Did you use TableInputFormat in your MR job ?
Did you use the one from mapred or mapreduce ?
What version of HBase are you using ?
Did you take a look at Ganglia to see if there is any bottleneck in your
You mentioned a few changes upon config file shortly before this problem
appeared, can you let us know which parameters you modified ?
On Fri, Jan 4, 2013 at 7:37 PM, Liu, Raymond <[EMAIL PROTECTED]> wrote:
> I encounter a weird lag behind map task issue here :
> I have a small hadoop/hbase cluster with 1 master node and 4 regionserver
> node all have 16 CPU with map and reduce slot set to 24.
> A few table is created with regions distributed on each region node evenly
> ( say 16 region for each region server). Also each region has almost the
> same number of kvs with very similar size. All table had major_compact done
> to ensure data locality
> I have a MR job which simply do local region scan in every map task ( so
> 16 map task for each regionserver node).
> By theory, every map task should finish within similar time.
> But the real case is that some regions on the same region server always
> lags behind a lot, say cost 150 ~250% of the other map tasks average times.

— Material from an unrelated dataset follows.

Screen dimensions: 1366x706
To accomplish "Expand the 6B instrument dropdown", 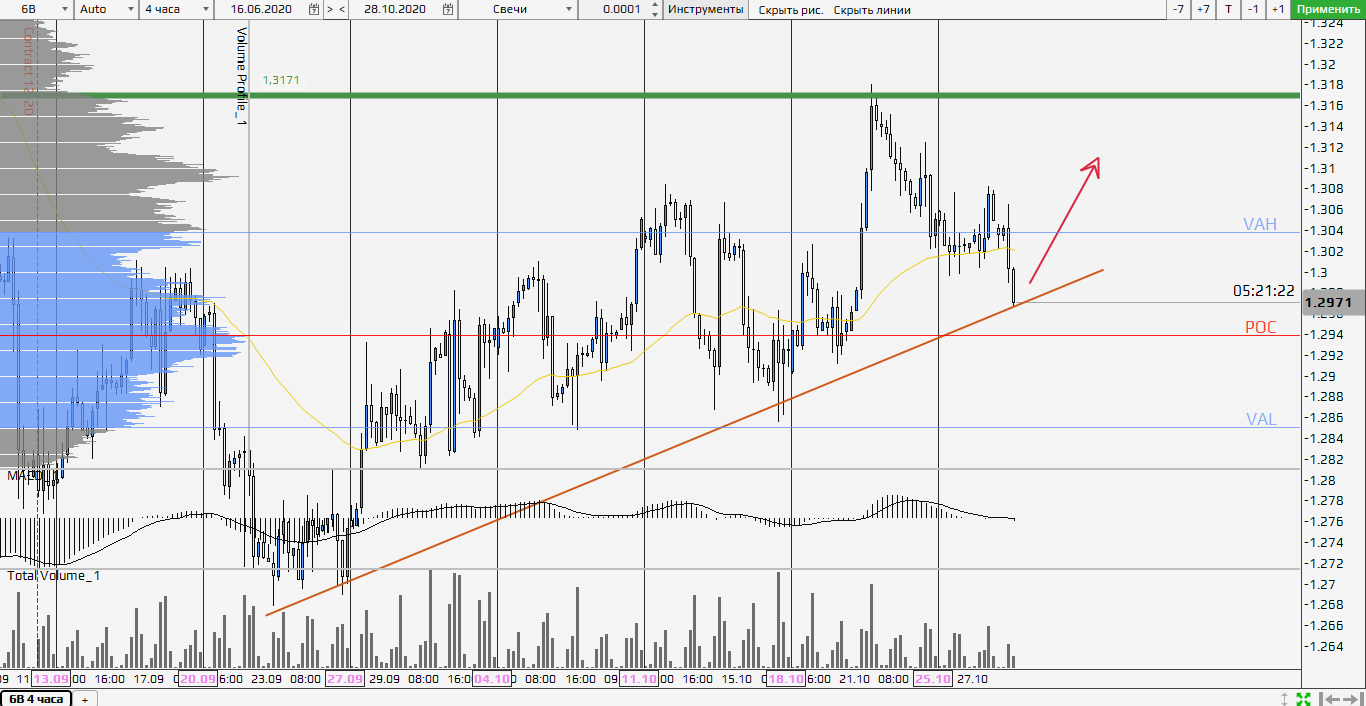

> If this is happen to a single region server for every table, I might doubt
> it is a disk issue or other reason that bring down the performance of this
> region server.
> But the weird thing is that, though with each single table, almost all the
> map task on the the same single regionserver is lag behind. But for
> different table, this lag behind regionserver is different! And the region
> and region size is distributed evenly which I double checked for a lot of
> times. ( I even try to set replica to 4 to ensure every node have a copy of
> local data)
> Say table 1, all map task on regionserver node 2 is slow. While for table
> 2, maybe all map task on regionserver node 3 is slow, and with table 1, it
> will always be regionserver node 2 which is slow regardless of cluster
> restart, and the slowest map task will always be the very same one. And it
> won't go away even I do major compact again.....
> So, anyone could give me some clue on what reason might possible lead to
> this weird behavior? Any wild guess is welcome!
> (BTW. I don't encounter this issue a few days ago with the same table.
> While I do restart cluster and do a few changes upon config file during
> that period, But restore the config file don't help)
> Best Regards,
> Raymond Liu